I've usually seen "page_to_phys(vmalloc_to_page(start))" for getting
the physical address corresponding to a vmalloc() address.  For example,
see virt_to_hvpfn(), kvm_kaddr_to_phys(), nx842_get_pa(),
rproc_va_to_pa(), etc.

Does anyone know if there is a reason to use one vs. the other?
slow_virt_to_phys() is x86-only, but that's not a problem here.

Otherwise,
Reviewed-by: Michael Kelley <mikelley@microsoft.com>

> +		phys_addr_t end_pa = start_pa + PAGE_SIZE;
> 
> -		/*
> -		 * Try larger accepts first. It gives chance to VMM to keep
> -		 * 1G/2M SEPT entries where possible and speeds up process by
> -		 * cutting number of hypercalls (if successful).
> -		 */
> -
> -		if (try_accept_one(&start, len, PG_LEVEL_1G))
> -			continue;
> -
> -		if (try_accept_one(&start, len, PG_LEVEL_2M))
> -			continue;
> -
> -		if (!try_accept_one(&start, len, PG_LEVEL_4K))
> +		if (!tdx_enc_status_changed_phys(start_pa, end_pa, enc))
>  			return false;
> +
> +		start += PAGE_SIZE;
>  	}
> 
>  	return true;
> --
> 2.25.1
  
Kirill A. Shutemov April 12, 2023, 3:19 p.m. UTC | #2
On Tue, Apr 11, 2023 at 04:28:20PM +0000, Michael Kelley (LINUX) wrote:
> From: Dexuan Cui <decui@microsoft.com> Sent: Saturday, April 8, 2023 1:48 PM
> > 
> > When a TDX guest runs on Hyper-V, the hv_netvsc driver's netvsc_init_buf()
> > allocates buffers using vzalloc(), and needs to share the buffers with the
> > host OS by calling set_memory_decrypted(), which is not working for
> > vmalloc() yet. Add the support by handling the pages one by one.
> > 
> > Co-developed-by: Kirill A. Shutemov <kirill.shutemov@linux.intel.com>

Co-developed-by requires[1] Signed-off-by. You can use mine, if you want.

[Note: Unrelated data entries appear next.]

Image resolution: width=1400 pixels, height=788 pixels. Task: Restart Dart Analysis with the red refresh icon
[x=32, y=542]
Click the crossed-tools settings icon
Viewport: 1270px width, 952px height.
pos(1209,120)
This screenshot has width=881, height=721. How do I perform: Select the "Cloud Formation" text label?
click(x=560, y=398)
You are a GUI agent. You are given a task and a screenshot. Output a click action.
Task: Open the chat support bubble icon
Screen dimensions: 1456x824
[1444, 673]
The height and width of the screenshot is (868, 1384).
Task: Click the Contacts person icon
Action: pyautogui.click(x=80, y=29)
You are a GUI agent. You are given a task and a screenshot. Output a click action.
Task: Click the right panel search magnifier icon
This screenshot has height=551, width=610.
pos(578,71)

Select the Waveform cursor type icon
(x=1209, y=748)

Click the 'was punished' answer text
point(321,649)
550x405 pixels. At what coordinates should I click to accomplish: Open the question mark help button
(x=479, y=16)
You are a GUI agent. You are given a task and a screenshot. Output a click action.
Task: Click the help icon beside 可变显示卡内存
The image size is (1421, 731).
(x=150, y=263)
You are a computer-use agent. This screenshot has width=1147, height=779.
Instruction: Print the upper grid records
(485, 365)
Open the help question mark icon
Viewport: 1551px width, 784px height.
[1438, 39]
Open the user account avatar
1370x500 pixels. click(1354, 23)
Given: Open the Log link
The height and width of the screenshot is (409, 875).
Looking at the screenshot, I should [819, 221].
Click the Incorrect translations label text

[1] Documentation/process/submitting-patches.rst
  
Kirill A. Shutemov April 12, 2023, 3:20 p.m. UTC | #3
On Tue, Apr 11, 2023 at 04:28:20PM +0000, Michael Kelley (LINUX) wrote:
> Does anyone know if there is a reason to use one vs. the other?
> slow_virt_to_phys() is x86-only, but that's not a problem here.

slow_virt_to_phys() is more generic as it works for non-vmalloc addresses,
but generally they are equivalent for the use.
  
Dexuan Cui April 21, 2023, 3:14 a.m. UTC | #4
> From: kirill.shutemov@linux.intel.com <kirill.shutemov@linux.intel.com>
> Sent: Wednesday, April 12, 2023 8:20 AM
> ...
> > > Co-developed-by: Kirill A. Shutemov <kirill.shutemov@linux.intel.com>
> 
> Co-developed-by requires[1] Signed-off-by. You can use mine, if you want.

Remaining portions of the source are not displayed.